The “Twilight” films are not vampire flicks.
I cannot write what “Twilight” really is because this is a family news outlet, but suffice it to say that “Twilight” was the worst motion picture ever produced. The video from an ATM surveillance camera is better than this drek. “Twilight” was an open sewer, a damnable pit of putrefaction, an atrocity, a slimy gathering of all that is rotten and putrid in the debris of human depravity.
And in the center of all this waste and stench, besmearing themselves with the foulest defilement, splash, leap, cavort and wallow two rancid specimens, two wimpy little “cute” boys who respond to the names of Robert Pattinson and Taylor Lautner. I say “cute” only because that’s what the teenage girls think. Me, of course I don’t think they’re “cute” — I mean, it’s not as if I’m gay or anything — so what if they both have drop-dead gorgeous eyes and pouty lips and killer bods. (And, oh! Those pictures of Taylor shirtless! I mean, I’d love to jump on top of him and force him to insert his werewolf into my womanhood — if I were a teen girl! But I digress.)
I would like to focus for a moment on this pretty boy, Robert. Robert is not a real vampire. I bet Robert has a tiny little pen*s, like a little boy. Robert is not a real man like Taylor. Taylor would chew up Robert’s balls and spit them out like raisins — but then again, it’s not like I have a crush on Taylor or anything. If I were on that set, I would have broken this Robert punk’s arms and shoved them up his “cute” little ass just to show him how a real movie vampire is supposed to act.
But again I digress.
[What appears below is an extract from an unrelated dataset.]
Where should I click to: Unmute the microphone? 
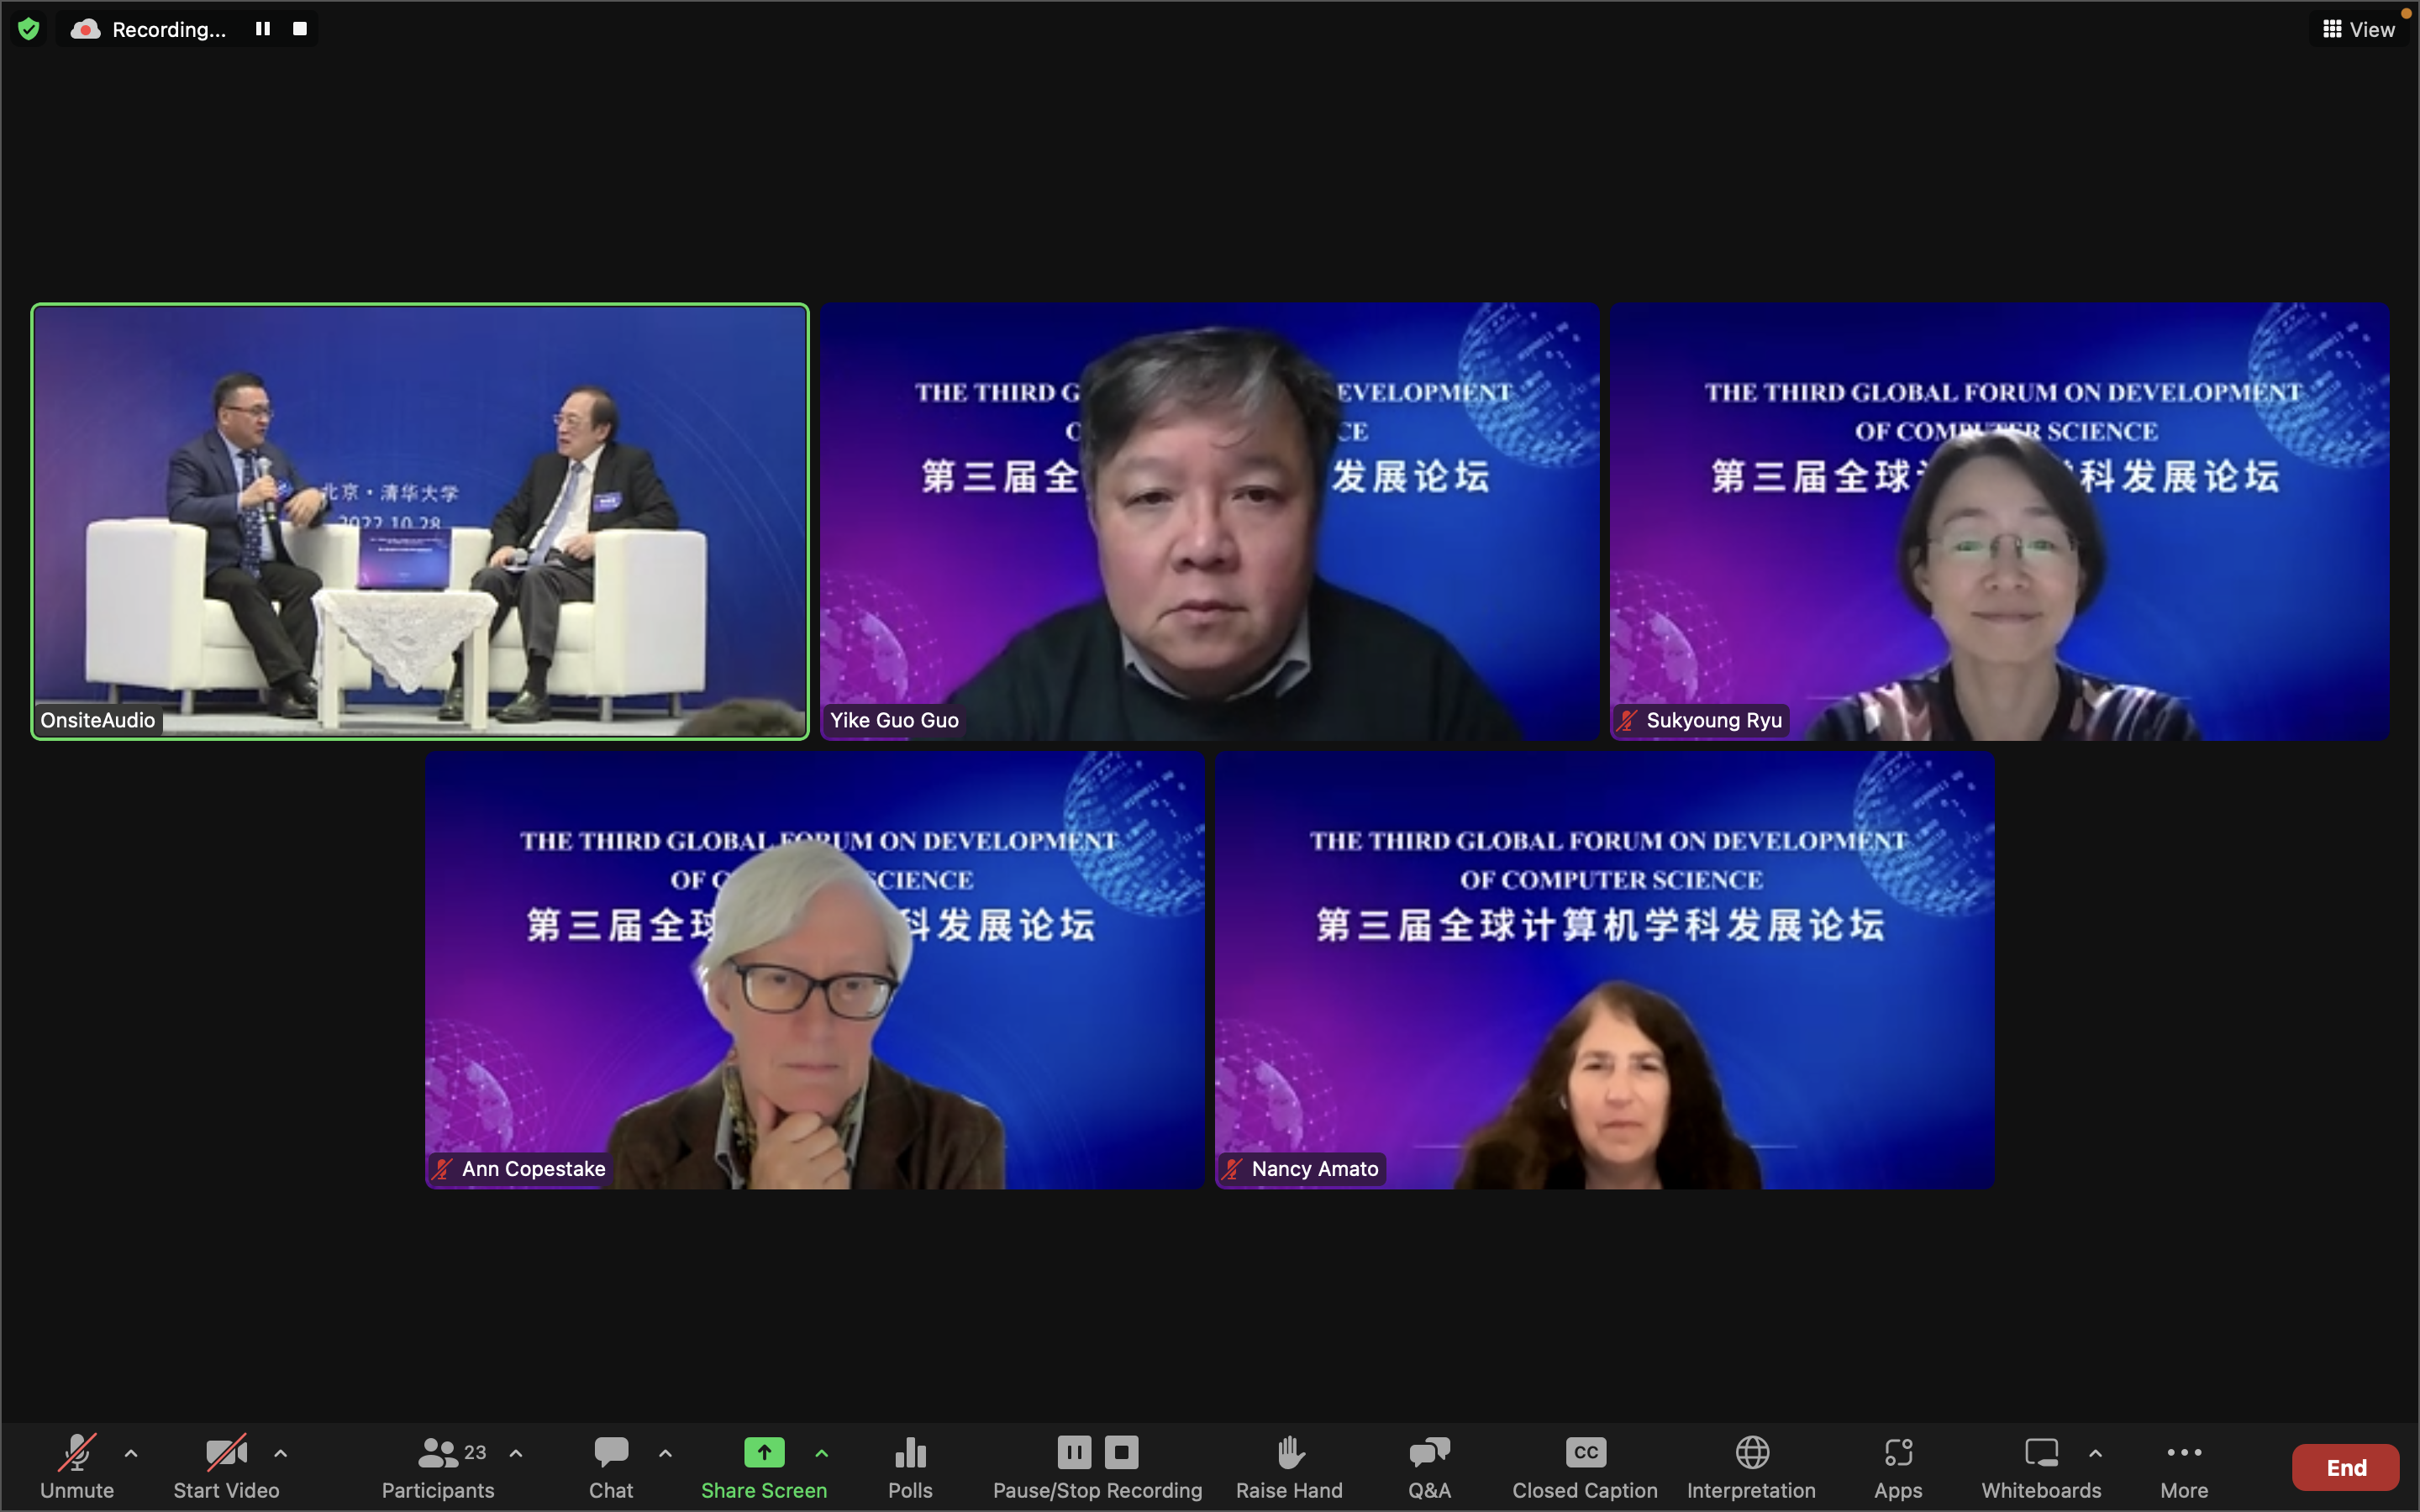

I literally became ill watching the first Twilight film: vampires attending biology class; vampires going to the prom; vampires playing baseball — in daylight, no less. My head spins! And it all was set in dreary Oregon, about as far from fabulous Transylvania as is possible. I swear, they made this film to mock me! Yes, to mock me!
There is only one way to salvage the “Twilight Saga”: As soon as I’m finished with this review, I’m going to call Dwight Frye and Helen Chandler and Eddie Van Sloane and see if we can’t get the old gang together and put out a real Vampire flick. You know, one with lots of shots of me hissing and over-acting and climbing up walls and so forth and so on. With lots of fog and wolves howling and old guys with monocles.
For goodness sake, did you see even one man wearing a monocle in “Twilight”? Neither did I! I want to hear just one faux Brit accent, in the stuffiest voice he can muster, exclaim: “Now you see here, old man!” That’s a vampire flick!
We’ll let Dwight “Renfield” Frye show off his world-class groveling and bug-eating talents! And since the Hays code is no longer enforced, we’ll let Helen “Mina” Chandler show off a little more flesh this time. Specifically, breasts. I’D LIKE THAT — because I’m a heterosexual male! Show me some female tits and ass, please! I AM NOT GAY! Believe me folks, Helen looks as gorgeous today as she did when she was “raising the dead” (if you know what I mean) back when we did “Dracula” in 1931.
Children of the Night! Listen to me! I am calling! We will avenge the insipid cinematic portrayal of our accursed eternal existence that threatens again to defame and defile us in multiplexes across this wretched land! We will remake the “Twilight Saga,” and this time it will be a movie that everyone — vampires and gays and heteros (LIKE ME) — can all appreciate and enjoy, or my name isn’t Bela Lugosi!